Le Ministre Jean-Marie Ogandaga affirme : "Les rémunérations n’avaient pas bougé au Gabon depuis 34 ans"

( Le Nouveau Gabon) - Le Gabon a mis en place depuis le 27 juillet 2015 un Nouveau système de rémunération (NSR) de l’agent public. Ce qui a entraîné le passage du Smig à 150 000 francs Cfa. Pour Jean-Marie Ogandaga, le ministre gabonais de la Fonction publique, de la Réforme administrative et de la Modernisation des cadres juridiques et institutionnels, récemment reconduit dans ses fonctions dans le nouveau gouvernement gabonais, certains agents publics qui percevaient 90 000 francs Cfa ont obtenu une augmentation de 60 000 francs Cfa. Le ministre explique les fondements et les avantages de cette réforme dans les salaires de tous les agents publics gabonais.

Le Nouveau Gabon : Depuis le 27 juillet 2015, les agents publics gabonais ont observé une augmentation de leurs salaires. Mais, avant cette augmentation, de nombreux syndicats rechignaient et demandaient une plus grande revalorisation salariale et augmentation du Smig à 300 000 francs Cfa, contrairement aux 150 000 francs proposés par l’Etat. Finalement, à travers cette réforme du système de rémunération, êtes-vous parvenus à satisfaire tout le monde ?

Jean-Marie Ogandaga : Vous savez, cher ami, le principe est connu. Plus tu en donnes, plus on en demande. Le plus important c’est que la parole du chef de l’Etat ait eu de l’effet. Il a dit qu’il veut que la rémunération des agents publics de l’Etat soit revue à la hausse. Ce qui a été fait. Maintenant, tout le monde aurait souhaité avoir le double ou le triple de ce qu’il a obtenu. Ce qui est réel, c’est que tout le monde a perçu une augmentation. Maintenant, le niveau d’augmentation n’est pas uniforme. Les salaires ne sont pas uniformes.

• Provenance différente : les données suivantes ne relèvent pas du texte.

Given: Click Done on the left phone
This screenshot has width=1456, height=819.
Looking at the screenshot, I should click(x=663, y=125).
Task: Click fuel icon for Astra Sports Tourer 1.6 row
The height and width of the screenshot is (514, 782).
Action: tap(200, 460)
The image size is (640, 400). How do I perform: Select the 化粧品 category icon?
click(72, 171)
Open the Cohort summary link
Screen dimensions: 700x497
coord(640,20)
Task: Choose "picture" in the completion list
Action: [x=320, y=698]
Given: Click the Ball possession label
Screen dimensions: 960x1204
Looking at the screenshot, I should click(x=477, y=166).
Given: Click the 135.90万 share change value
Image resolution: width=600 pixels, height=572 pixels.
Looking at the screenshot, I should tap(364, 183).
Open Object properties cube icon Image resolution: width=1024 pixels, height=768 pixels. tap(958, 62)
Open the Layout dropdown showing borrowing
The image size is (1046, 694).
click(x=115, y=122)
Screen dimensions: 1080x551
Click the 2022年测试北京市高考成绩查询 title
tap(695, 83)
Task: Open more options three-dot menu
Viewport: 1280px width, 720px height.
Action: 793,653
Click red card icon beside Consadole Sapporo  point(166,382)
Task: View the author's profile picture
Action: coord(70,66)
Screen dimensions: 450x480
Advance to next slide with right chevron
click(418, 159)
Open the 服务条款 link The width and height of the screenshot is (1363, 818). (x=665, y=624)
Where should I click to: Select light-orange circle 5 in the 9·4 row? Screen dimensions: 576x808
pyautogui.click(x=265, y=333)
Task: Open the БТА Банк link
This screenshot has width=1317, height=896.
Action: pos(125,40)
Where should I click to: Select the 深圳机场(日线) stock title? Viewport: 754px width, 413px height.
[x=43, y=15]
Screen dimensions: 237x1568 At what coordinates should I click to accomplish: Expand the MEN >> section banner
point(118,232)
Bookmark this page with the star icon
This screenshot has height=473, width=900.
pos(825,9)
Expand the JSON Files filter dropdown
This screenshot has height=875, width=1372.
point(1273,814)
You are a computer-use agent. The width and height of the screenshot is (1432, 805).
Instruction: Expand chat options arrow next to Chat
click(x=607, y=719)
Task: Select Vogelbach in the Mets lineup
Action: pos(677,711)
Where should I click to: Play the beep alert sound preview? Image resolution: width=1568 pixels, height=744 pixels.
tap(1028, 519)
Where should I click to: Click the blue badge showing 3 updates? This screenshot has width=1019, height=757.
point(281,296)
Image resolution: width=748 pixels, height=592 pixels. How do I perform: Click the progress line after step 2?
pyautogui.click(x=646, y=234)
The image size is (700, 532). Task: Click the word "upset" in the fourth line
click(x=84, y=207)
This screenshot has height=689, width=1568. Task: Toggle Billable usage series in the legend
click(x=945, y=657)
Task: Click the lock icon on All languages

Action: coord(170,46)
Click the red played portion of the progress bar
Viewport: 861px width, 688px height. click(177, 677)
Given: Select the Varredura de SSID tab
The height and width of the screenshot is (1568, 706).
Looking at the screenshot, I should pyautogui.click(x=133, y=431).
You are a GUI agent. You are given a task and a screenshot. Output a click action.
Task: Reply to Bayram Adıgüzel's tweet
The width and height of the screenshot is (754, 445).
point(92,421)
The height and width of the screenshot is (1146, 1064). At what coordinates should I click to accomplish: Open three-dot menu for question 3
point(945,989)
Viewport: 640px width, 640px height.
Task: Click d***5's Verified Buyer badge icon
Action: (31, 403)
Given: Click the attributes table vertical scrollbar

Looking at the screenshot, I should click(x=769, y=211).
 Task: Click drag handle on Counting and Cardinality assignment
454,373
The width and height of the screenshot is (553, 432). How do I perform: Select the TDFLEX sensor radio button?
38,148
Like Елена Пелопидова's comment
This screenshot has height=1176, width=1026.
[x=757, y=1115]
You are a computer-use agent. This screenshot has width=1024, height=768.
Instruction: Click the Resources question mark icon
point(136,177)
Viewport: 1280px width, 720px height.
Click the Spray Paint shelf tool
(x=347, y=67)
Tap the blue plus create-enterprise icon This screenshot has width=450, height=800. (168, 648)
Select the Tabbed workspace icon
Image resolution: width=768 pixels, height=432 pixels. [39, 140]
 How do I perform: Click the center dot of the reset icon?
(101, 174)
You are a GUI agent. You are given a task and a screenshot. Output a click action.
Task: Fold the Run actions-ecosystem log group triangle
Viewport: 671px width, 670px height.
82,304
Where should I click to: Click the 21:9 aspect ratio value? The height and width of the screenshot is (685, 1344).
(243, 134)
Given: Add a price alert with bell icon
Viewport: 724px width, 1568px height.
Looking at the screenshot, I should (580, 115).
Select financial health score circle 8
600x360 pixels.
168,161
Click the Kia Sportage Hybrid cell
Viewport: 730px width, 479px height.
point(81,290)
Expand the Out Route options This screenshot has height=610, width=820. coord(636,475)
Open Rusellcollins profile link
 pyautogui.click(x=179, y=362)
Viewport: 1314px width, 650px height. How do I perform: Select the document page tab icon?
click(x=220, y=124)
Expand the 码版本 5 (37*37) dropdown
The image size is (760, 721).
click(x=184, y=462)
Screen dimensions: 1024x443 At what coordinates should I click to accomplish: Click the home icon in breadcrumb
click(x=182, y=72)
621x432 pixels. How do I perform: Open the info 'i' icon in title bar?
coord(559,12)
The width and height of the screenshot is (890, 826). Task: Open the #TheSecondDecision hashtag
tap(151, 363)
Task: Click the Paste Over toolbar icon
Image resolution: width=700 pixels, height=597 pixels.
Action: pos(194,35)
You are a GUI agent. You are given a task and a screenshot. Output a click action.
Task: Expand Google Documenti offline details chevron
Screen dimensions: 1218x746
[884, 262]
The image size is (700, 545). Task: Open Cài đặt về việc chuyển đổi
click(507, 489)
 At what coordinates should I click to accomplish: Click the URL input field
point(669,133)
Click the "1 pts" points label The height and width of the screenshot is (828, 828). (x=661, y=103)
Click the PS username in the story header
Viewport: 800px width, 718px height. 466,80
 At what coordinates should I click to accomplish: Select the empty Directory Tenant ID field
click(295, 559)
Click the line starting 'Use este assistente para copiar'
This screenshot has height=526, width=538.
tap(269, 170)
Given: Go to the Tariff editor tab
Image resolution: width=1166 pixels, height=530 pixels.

Ils sont versés en fonction du niveau d’études, en fonction du secteur d’activité, en fonction du niveau de responsabilité et en fonction de plusieurs autres éléments à prendre en compte. Vous comprenez qu’un agent de la catégorie C ne reçoive pas la même augmentation qu’un agent de la catégorie B. Le plus important c’est que chacun a eu une augmentation. C’est ce qui est communément admis. Tous les agents de l’Etat ont perçu leur augmentation. Le niveau d’augmentation est discutable, mais ce qui est vrai c’est que les choses ont bougé.

LNG : Qu’est-ce qui a motivé la décision de cette augmentation salariale ?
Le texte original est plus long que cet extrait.